**Document section:**
··········
For me the antenna issue is significant. After dropping several calls I stuck some black electrical tape over the corner of the phone which seems to have somewhat fixed it. Coverage inside my home in the middle of Dallas is horrible for both AT&T and Sprint.

The iPhone’s FM radio chip isn’t enabled, so I was pleased when I saw FM radio as a built-in app on the EVO, but disappointed when I fired it up and discovered that it needed a headset to be plugged in to act as an antenna. Modern FM chips should work with internal antennas. In any case, the killer app for FM radio is on the transmit side, so you can play music from your phone through your car stereo. Neither phone supports that yet.

So on the plus side, the EVO’s compelling advantage is the screen size. On the negative side, it is bulkier, the battery life is less, the software experience isn’t quite so polished.

The bottom line is that the iPhone is no longer in a class of its own. The Android iClones are respectable alternatives.

It was a tough decision, but I ended up sticking with the iPhone.

VoIP over the 3G data channel comes to the iPhone

I discussed last September how AT&T was considering opening up the 3G data channel to third party voice applications like Skype. According to Rethink Wireless, Steve Jobs mentioned in passing at this week’s iPad extravaganza that it is now a done deal.

Rethink mentions iCall and Skype as beneficiaries. Another notable one is Fring. Google Voice is not yet in this category, since it uses the cellular voice channel rather than the data channel, so it is not strictly speaking VoIP; the same applies to Skype for the iPhone.

According to Boaz Zilberman, Chief Architect at Fring, the Fring iPhone client needed no changes to implement VoIP on the 3G data channel. It was simply a matter of reprogramming the Fring servers to not block it. Apple also required a change to Fring’s customer license agreements, requiring the customer to use this feature only if permitted by his service provider. AT&T now allows it, but non-US carriers may have different policies.

Boaz also mentioned some interesting points about VoIP on the 3G data channel compared with EDGE/GPRS and Wi-Fi. He said that Fring only uses the codecs built in to handsets to avoid the battery drain of software codecs. He said that his preferred codec is AMR-NB; he feels the bandwidth constraints and packet loss inherent in wireless communications negate the audio quality benefits of wideband codecs. 3G data calls often sound better than Wi-Fi calls – the increased latency (100 ms additional round-trip according to Boaz) is balanced by reduced packet loss. 20% of Fring’s calls run on GPRS/EDGE, where the latency is even greater than on 3G; total round trip latency on a GPRS VoIP call is 400-500ms according to Boaz.
··········
**Source data:**
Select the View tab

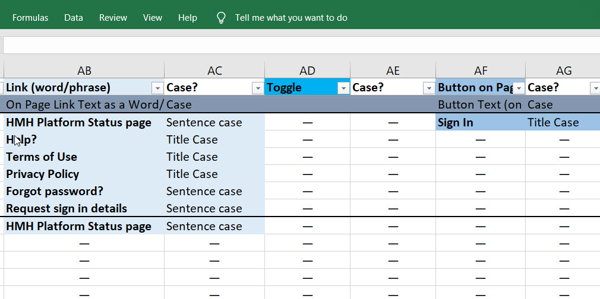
··········
**Given task:** Transcribe the passage on phones and VoIP verbatim, between "Rethink mentions iCall" and "for the iPhone.", inclusive. The data has no role in this work.

**Output of the exercise:**
Rethink mentions iCall and Skype as beneficiaries. Another notable one is Fring. Google Voice is not yet in this category, since it uses the cellular voice channel rather than the data channel, so it is not strictly speaking VoIP; the same applies to Skype for the iPhone.